What is needed:
Tell how many lines in the data below hold the string "value"; give nothing but the number.

Data extract:
┄┄┄┄┄┄┄┄┄┄

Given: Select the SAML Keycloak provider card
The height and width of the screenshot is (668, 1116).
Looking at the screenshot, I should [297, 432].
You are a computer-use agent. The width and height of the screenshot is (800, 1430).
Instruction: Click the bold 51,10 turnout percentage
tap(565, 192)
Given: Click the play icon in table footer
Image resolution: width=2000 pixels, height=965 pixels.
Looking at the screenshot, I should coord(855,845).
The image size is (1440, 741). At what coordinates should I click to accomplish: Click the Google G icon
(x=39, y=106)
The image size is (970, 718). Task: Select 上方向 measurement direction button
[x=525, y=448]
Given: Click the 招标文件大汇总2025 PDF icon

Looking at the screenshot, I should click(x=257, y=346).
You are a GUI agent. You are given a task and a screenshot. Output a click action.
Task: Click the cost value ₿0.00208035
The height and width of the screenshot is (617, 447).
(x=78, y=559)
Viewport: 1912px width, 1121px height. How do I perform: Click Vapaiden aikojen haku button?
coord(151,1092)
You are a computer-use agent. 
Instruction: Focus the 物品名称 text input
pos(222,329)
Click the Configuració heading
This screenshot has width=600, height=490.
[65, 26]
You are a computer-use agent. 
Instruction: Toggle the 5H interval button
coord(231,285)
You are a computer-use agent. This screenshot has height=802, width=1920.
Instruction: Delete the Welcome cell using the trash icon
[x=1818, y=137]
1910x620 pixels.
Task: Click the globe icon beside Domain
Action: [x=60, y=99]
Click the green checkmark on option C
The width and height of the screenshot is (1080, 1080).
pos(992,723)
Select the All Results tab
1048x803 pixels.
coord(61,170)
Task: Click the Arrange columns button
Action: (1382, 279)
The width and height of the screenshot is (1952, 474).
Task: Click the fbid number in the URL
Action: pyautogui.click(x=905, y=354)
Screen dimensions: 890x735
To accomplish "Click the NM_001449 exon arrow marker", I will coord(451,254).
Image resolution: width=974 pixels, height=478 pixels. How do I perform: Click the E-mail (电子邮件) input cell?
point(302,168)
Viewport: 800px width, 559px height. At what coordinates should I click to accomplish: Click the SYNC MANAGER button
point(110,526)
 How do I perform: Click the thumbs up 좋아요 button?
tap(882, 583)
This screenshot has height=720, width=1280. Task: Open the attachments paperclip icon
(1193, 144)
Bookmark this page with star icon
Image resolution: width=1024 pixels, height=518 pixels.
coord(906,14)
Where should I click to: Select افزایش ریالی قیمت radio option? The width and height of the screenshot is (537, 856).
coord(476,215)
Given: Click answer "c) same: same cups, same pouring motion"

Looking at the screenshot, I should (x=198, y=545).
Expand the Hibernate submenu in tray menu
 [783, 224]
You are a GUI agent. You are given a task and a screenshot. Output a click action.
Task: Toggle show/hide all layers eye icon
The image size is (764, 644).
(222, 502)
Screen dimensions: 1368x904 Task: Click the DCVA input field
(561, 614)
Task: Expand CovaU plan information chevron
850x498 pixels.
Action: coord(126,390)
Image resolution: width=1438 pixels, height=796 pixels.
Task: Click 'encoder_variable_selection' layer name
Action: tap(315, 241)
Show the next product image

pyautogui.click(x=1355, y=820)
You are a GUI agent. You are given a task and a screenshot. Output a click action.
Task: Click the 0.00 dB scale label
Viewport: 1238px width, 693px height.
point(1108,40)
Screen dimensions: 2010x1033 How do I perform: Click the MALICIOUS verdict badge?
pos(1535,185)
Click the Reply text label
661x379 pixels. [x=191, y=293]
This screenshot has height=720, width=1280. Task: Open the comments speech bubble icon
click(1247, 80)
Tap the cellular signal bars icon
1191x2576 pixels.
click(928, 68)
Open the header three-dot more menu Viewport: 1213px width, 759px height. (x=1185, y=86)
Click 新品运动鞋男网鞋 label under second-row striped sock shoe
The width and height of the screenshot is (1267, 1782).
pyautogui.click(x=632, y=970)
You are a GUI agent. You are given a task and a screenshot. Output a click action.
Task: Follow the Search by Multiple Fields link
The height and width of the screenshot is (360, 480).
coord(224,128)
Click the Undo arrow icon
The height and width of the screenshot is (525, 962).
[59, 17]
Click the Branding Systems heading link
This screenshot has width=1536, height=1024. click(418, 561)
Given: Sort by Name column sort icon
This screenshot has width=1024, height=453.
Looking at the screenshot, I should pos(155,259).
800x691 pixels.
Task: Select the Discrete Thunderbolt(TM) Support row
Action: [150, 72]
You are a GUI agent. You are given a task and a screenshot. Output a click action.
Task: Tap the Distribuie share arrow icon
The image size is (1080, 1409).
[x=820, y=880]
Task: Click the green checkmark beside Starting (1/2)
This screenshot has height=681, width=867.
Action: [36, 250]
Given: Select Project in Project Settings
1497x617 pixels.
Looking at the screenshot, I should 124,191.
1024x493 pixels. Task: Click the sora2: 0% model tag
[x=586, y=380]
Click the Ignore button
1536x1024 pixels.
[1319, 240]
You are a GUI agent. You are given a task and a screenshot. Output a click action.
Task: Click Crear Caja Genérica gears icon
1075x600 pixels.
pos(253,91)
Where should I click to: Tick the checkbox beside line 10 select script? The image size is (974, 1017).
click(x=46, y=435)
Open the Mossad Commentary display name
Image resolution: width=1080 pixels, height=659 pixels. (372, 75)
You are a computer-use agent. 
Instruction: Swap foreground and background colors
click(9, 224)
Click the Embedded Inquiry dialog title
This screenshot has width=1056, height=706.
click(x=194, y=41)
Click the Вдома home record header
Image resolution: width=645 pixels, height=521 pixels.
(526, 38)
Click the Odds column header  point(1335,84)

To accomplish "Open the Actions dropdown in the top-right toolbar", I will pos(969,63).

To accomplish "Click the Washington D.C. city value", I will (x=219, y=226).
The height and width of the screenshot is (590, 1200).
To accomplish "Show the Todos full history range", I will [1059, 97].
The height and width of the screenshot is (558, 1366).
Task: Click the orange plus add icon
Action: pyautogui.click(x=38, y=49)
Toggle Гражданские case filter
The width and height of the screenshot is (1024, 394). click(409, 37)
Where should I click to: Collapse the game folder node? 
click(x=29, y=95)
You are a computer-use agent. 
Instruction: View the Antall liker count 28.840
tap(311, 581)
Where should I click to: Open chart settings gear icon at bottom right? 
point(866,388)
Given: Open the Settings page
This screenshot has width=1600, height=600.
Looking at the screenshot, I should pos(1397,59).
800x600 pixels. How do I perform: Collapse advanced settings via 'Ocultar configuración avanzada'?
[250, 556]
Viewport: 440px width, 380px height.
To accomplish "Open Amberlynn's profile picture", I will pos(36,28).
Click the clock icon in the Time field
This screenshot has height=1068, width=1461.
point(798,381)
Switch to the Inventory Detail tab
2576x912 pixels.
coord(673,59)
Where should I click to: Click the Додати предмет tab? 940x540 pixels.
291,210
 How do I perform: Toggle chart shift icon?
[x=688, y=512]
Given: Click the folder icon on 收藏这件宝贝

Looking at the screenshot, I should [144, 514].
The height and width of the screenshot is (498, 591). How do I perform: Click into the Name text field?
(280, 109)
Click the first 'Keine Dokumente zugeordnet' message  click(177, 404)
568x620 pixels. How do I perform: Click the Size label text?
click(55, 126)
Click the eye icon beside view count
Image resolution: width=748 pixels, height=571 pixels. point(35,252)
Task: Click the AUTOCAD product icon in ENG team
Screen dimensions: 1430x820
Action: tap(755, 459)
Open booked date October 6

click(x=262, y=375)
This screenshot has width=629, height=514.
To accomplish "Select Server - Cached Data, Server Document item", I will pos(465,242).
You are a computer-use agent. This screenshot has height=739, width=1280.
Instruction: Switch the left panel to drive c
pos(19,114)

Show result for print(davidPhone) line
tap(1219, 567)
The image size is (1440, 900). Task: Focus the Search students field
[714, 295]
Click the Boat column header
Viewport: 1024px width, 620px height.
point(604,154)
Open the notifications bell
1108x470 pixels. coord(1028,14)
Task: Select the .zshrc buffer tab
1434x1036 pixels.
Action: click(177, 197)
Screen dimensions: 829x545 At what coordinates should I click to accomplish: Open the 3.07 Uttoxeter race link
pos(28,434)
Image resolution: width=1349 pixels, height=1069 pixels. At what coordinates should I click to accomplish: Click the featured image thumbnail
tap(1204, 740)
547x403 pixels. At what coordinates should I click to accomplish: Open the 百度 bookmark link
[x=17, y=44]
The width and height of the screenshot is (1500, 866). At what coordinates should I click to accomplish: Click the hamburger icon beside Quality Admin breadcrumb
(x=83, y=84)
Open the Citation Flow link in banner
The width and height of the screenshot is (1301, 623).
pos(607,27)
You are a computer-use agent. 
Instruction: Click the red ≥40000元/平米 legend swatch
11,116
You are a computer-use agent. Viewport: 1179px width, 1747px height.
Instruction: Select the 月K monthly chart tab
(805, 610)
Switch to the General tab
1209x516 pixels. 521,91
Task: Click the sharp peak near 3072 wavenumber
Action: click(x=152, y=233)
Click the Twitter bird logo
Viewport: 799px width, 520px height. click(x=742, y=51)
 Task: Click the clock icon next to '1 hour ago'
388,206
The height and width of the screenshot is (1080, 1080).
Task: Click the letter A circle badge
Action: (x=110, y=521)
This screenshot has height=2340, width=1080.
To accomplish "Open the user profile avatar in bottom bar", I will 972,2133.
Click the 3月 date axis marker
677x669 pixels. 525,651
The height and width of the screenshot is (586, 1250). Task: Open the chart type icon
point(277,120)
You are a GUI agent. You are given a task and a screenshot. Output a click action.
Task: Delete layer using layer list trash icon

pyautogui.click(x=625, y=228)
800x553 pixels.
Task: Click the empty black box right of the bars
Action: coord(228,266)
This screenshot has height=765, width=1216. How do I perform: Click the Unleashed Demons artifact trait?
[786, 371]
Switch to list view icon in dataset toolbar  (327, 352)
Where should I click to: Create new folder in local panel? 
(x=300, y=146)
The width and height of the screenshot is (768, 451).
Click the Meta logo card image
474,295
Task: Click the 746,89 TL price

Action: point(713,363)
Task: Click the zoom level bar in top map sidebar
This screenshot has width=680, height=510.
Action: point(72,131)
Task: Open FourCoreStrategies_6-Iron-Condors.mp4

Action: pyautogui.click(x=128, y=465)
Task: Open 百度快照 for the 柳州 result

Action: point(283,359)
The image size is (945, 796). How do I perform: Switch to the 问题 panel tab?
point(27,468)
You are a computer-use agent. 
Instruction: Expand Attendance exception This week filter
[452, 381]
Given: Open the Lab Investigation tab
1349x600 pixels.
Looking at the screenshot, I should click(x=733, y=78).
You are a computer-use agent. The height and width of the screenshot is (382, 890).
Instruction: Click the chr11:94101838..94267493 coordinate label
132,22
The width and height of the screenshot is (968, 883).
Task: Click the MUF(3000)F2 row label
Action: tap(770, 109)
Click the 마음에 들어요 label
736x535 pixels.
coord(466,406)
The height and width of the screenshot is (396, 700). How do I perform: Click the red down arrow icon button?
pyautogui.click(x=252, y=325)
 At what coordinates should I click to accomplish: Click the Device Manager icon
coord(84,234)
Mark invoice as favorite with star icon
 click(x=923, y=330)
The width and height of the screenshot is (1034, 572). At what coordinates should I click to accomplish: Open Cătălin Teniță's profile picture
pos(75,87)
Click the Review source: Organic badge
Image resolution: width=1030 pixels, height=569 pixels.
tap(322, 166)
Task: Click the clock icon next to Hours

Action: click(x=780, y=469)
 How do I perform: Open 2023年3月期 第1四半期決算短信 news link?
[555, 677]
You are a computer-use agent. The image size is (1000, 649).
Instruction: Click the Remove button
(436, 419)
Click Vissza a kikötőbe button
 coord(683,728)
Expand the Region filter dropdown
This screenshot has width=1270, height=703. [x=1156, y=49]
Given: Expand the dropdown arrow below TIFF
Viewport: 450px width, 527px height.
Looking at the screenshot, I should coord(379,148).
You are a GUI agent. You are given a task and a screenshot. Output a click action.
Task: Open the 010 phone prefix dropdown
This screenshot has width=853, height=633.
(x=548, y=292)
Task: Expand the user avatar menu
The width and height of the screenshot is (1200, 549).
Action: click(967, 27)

┄┄┄┄┄┄┄┄┄┄

Your response:
2